* _Article_:
** start **
The end came suddenly at dawn on the morning of the 13th of September. There has been much romance written by English military writers of the silent and hazardous night march from Mehsameh under guidance of the stars and of a young naval officer, and doubtless to those who took part in it it seemed that the English army was groping its way blindly to the unknown, but in reality the road had been made plain for them by the secret means I have alluded to. Two of Arabi's minor officers, both holding responsible positions, had accepted, a few days before, the bribes offered them by the Khedivial agents. The names of these two deserve, to their eternal shame, to be put on record. The first was Abd-el-Rahman Bey Hassan, commander of the advanced guard of cavalry, who was placed with his regiment outside the lines in a position commanding the desert road from the east, but who on the night in question shifted his men some considerable distance to the left, so as to leave the English advance unobstructed. The second was the already mentioned Ali Bey Yusuf, in command of a portion of the central lines where the trenches were so little formidable that they could be surmounted by any active artillery. By the account generally given, and Arabi's own, he not only left the point that night unguarded, but put out a lantern for the guidance of the assailants. Other names have been mentioned to me, but not with the authority of these two, and I therefore prefer not to put them down. As to the two I have given, their position as traitors was notorious for years at Cairo, as little secret was made of it by them, especially by Ali Bey Yusuf, who complained freely of the scurvy treatment he had received for his services. £1,000 indeed had been paid him down in gold before the battle, but a further promise of £10,000 had never been kept to him, nor did he succeed in obtaining more from the Government, when he had spent his first round sum, than a poor pension of £12 a month, which was paid him to his death.

Arabi and the rest of the army, deluded by Saoud into a false security as to that night at least, slept profoundly, the poor men in their trenches and Arabi at his headquarters, about a mile to the rear. Thus, without any warning, they suddenly found the enemy upon them, the lines crossed at their weak point by the English, and a little later artillery in their rear. The vast number of the recruits fled without firing a shot, half-naked as they were sleeping, worn out with their constant labour of entrenchment, and having thrown their arms away across the open plain, and were cut down in hundreds as they ran. It was a mere butchery of peasants, too ignorant of the ways of war even to know the common formulas of surrender. This was in the centre and to the right of the position. To the left a more gallant stand was made, especially where Mohammed Obeyd was in command, and here and there all along the lines by the Egyptian artillery. The whole thing lasted hardly more than forty minutes. Mohammed Obeyd fell gallantly fighting, and with him the flower of the regular army, and many gunners too who had stuck obstinately to their guns. But at the end of an hour the fighting was wholly over, and what remained of the National army was a mere broken rabble.
** end **
* _Set tasks_:
a) Answer these questions on the account of the dawn attack of 13 September:
(i) Who commanded the advanced guard of cavalry?
(ii) How much was Ali Bey Yusuf paid in gold before the battle?
(iii) How long did the whole thing last?
b) In the records, take the lines from the line with "How do I perform: Select" to the line with "point(327,75)", substitute "screen capture" for "screenshot" throughout them, and write out only those lines with nothing else changed.

* _Entries from a dataset_:
** start **
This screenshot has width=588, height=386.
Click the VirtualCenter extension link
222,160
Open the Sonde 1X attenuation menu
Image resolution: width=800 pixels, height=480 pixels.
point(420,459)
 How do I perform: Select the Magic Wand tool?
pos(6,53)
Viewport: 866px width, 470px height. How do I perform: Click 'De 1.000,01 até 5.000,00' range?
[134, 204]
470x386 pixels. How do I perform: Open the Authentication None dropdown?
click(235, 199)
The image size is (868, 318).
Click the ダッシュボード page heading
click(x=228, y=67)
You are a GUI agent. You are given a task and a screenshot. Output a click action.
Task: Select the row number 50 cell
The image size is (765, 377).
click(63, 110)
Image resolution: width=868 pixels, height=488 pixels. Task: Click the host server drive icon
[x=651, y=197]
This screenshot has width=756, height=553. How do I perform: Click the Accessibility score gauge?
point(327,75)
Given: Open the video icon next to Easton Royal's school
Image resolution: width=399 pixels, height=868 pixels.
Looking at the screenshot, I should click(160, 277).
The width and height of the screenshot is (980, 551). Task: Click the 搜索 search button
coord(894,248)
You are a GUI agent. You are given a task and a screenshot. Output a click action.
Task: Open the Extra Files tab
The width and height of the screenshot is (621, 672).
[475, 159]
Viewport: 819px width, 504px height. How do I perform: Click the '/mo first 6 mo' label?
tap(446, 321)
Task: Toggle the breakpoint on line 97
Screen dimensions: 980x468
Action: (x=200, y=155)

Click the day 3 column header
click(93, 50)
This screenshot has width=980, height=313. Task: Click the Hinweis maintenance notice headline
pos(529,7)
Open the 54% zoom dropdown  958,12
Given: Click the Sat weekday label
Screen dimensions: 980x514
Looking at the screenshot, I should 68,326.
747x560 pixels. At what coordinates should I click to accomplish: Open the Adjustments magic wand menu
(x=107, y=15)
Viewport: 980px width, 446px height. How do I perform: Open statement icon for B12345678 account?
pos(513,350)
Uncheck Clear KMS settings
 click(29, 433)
** end **
* _Solutions to the problems_:
a)
(i) Abd-el-Rahman Bey Hassan
(ii) £1,000
(iii) Hardly more than forty minutes

b)
 How do I perform: Select the Magic Wand tool?
pos(6,53)
Viewport: 866px width, 470px height. How do I perform: Click 'De 1.000,01 até 5.000,00' range?
[134, 204]
470x386 pixels. How do I perform: Open the Authentication None dropdown?
click(235, 199)
The image size is (868, 318).
Click the ダッシュボード page heading
click(x=228, y=67)
You are a GUI agent. You are given a task and a screen capture. Output a click action.
Task: Select the row number 50 cell
The image size is (765, 377).
click(63, 110)
Image resolution: width=868 pixels, height=488 pixels. Task: Click the host server drive icon
[x=651, y=197]
This screen capture has width=756, height=553. How do I perform: Click the Accessibility score gauge?
point(327,75)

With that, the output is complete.